The chairman of Nestlé, the world's biggest food group, has said it is impossible to feed the world without genetically modified organisms and the British government's former chief adviser Sir David King said this week GM crops hold the key to solving the world's food crisis.

"If you take the pressure of burgeoning population ... we need a third green revolution," he told the Financial Times, referring to two waves of innovation that helped increase crop yields sharply in Asia in the past 50 years.

Climate change and increasing concern about fresh water supplies are helping to fuel interest with new GM seed varieties likely to be more resistant to drought and able to produce reasonable yields with significantly less water.

GM technology still has many opponents, who fear biotech crops can create health problems for animals and humans, wreak havoc on the environment, and will give far-reaching control over the world's food to a few corporate masters.

Yet a European Commission-sponsored opinion poll last month showed a creep in knowledge and acceptance of the technology.

"For me it is just a matter of time before we get our head around GM," said Jonathan Banks at market information company AC Nielsen.

"The way people will learn to live with GM is to say we do it product by product and make sure everything is OK. At the moment we have a knee-jerk reaction which thinks of Frankenstein foods," Mr Banks said.

The EU has not approved any GM crops for a decade and the 27 member countries often clash on the issue. Outside the EU, Switzerland has a moratorium on growing GM crops, though authorities have granted permission for three GM crop trials between 2008 and 2010 for research.

The market represents a substantial opportunity for GM companies: the European seeds market is worth €4.5 billion from a global total of €20.8 billion, according to data from consultancy Cropnosis. The global GM seeds market was worth €4.3 billion last year and is set to grow further.

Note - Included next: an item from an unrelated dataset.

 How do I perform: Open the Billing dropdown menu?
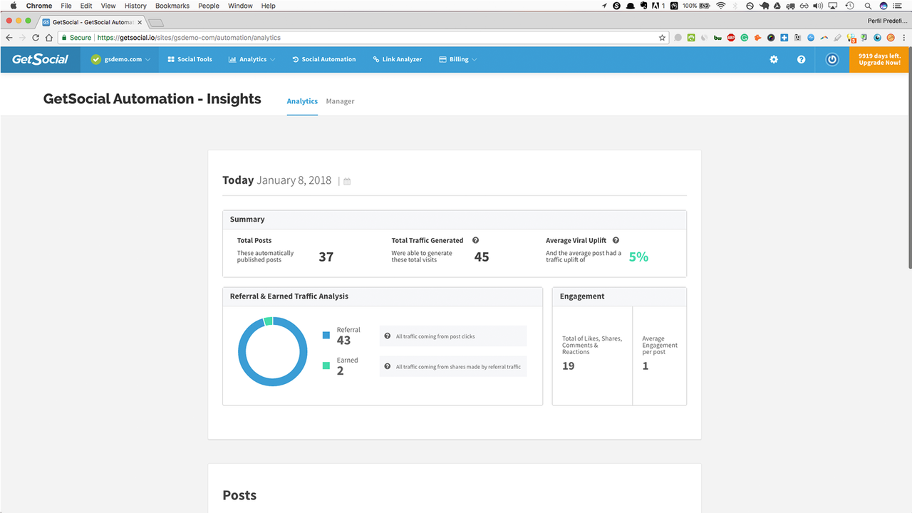457,59
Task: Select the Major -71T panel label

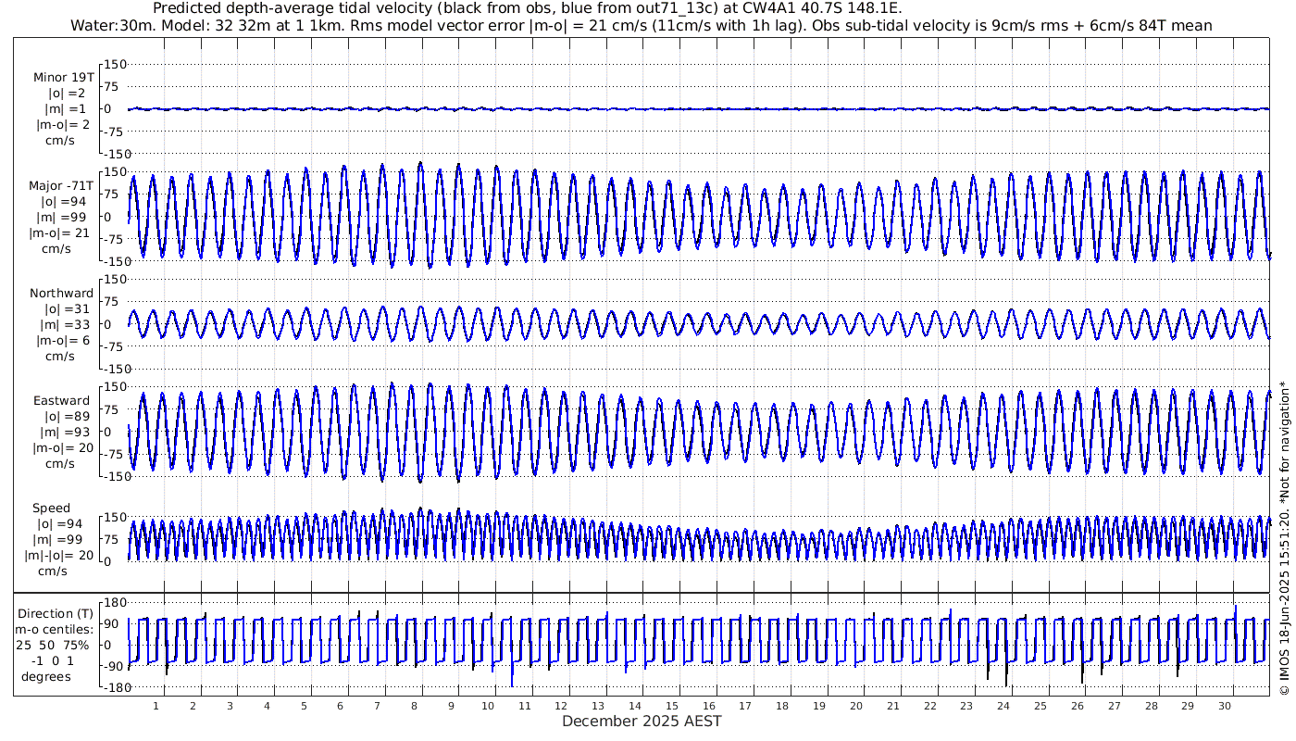Action: 61,186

Agrochemicals companies are riding a wave of high food prices and roaring demand for farm goods - and Monsanto, DuPont Co and Switzerland's Syngenta AG have all raised 2008 earnings forecasts already this year.

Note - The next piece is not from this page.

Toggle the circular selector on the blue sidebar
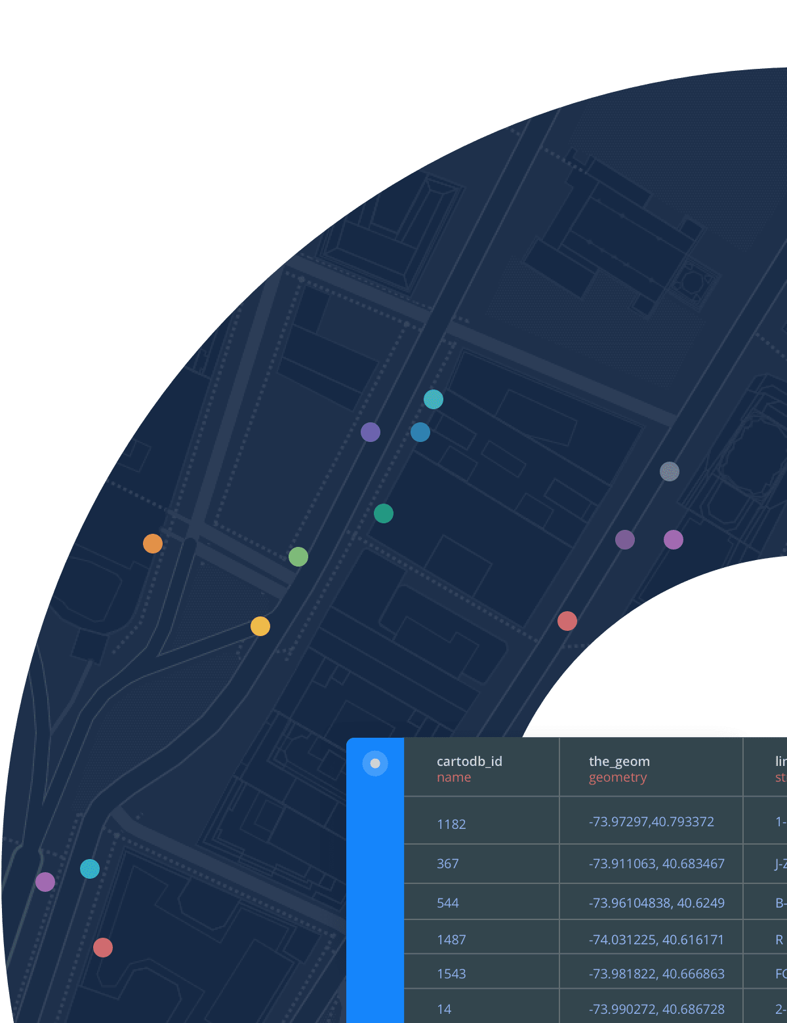The width and height of the screenshot is (787, 1023). tap(374, 763)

Although high prices are a boon for farm suppliers, much of the cost has been passed on to consumers, sparking protests in many countries including Argentina, Indonesia and Mexico.

"People do change attitudes, just gradually, because they become used to technologies," said Jonathan Ramsay, spokesman for Monsanto, the world's biggest seeds company. "Consumers are looking at prices, consumers hear the stories about food production, growing population in the world, and I think people do understand that agriculture needs to be efficient."

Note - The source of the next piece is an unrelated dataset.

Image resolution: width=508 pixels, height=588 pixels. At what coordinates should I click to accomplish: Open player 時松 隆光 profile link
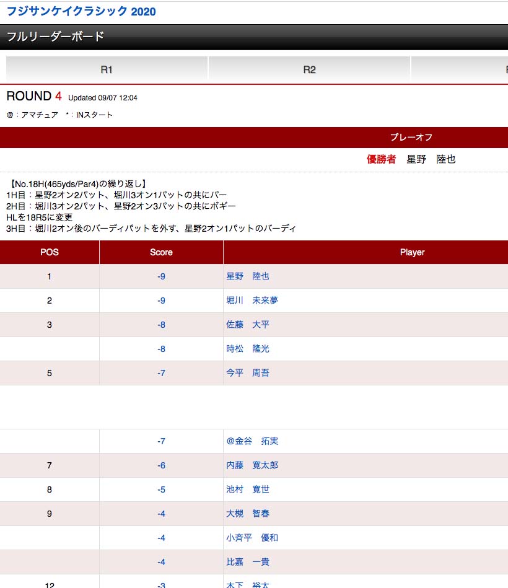click(248, 349)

Friedrich Berschauer, chief executive of the world's fourth-biggest seeds producer Bayer CropScience, believes acceptance of GM will be gradual.

"Long-term, I am certain that GMOs will be accepted. But I dare not give a forecast whether that will be in five years or in ten," Mr Berschauer told Reuters.

But critics charge that the technology does not bring its promised benefits.

A recent report by organic group the Soil Association concluded that yields of all major GM varieties are equivalent to or less than those from conventional crops.

"GM chemical companies constantly claim they have the answer to world hunger while selling products which have never led to overall increases in production, and which have sometimes decreased yields or even led to crop failure," said Peter Melchett, Soil Association policy director.

Geert Ritsema, a genetic engineering campaigner at Greenpeace International, said proponents of biotech crop technology are using high prices to scare consumers that their food will become too expensive.

More awareness of the technology could also reinforce wariness, argues Jean Halloran, head of food policy initiatives at Consumers Union.

"I think that if consumers become really educated, that's the point they'll end up at and say why should I mess around with this technology when it has no benefits to me?," Ms Halloran said.